PCR檢測試劑盒引物是PCR特異性反應的關鍵，PCR產物的特異性取決于引物與模板DNA互補的程度。理論上，只要知道任何一段模板DNA序列，就能按其設計互補的寡核苷酸鏈做引物，利用PCR就可將模板DNA在體外大量擴增。

　　PCR檢測試劑盒采用聚合酶鏈式反應（PCR）技術檢測，可用于檢測各種待檢標本(如血液、糞便、食物、生物材料等)中所感染的特定細菌或病毒的某一特定基因，進而確定該細菌或病毒的感染/污染狀態。試劑盒中所含引物能特異性擴增該細菌或者病毒的保守區域，不會交叉擴增細胞基因組。

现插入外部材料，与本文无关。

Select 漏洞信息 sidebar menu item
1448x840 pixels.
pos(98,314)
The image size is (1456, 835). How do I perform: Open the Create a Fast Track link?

與傳統的選擇性培養基培養檢測方法和免疫血清學檢測方法相比較，本方法更為快速，特異性更高。

　　PCR檢測試劑盒的步驟：

　　1、樣品準備

　　組織樣本處理：在無菌條件下，將組織樣本剪碎，加入裂解液進行勻漿處理，以充分釋放核酸。

　　血液樣本處理：對于血液樣本，可能需要先進行紅細胞裂解，然后從白細胞中提取核酸。

　　2、核酸提取

　　裂解與結合：使用特定的裂解液和結合緩沖液，使細胞膜破裂并釋放出核酸，然后通過離心或磁珠技術捕獲核酸。

　　洗滌與洗脫：通過一系列洗滌步驟去除蛋白質和其他污染物，最后用洗脫液將核酸從固相支持物上洗脫下來。

　　3、逆轉錄反應

　　RNA逆轉錄為cDNA：如果目標是檢測RNA病毒，需要先進行逆轉錄反應，將RNA模板轉錄成cDNA。

　　4、PCR擴增

　　配制反應體系：根據試劑盒說明，將模板DNA、引物、dNTPs、聚合酶等組分混合在PCR管中。

　　設定擴增條件：將PCR管放入熱循環儀中，設置適當的變性、退火和延伸溫度及時間，進行多次循環以擴增目標序列。

　　5、結果分析

　　電泳檢測：擴增后的產物通常需要通過瓊脂糖凝膠電泳來分離和檢測，觀察是否有預期大小的條帶出現。

　　數據分析：根據電泳結果或實時熒光定量PCR的數據，對樣本中的核酸含量進行分析和解釋。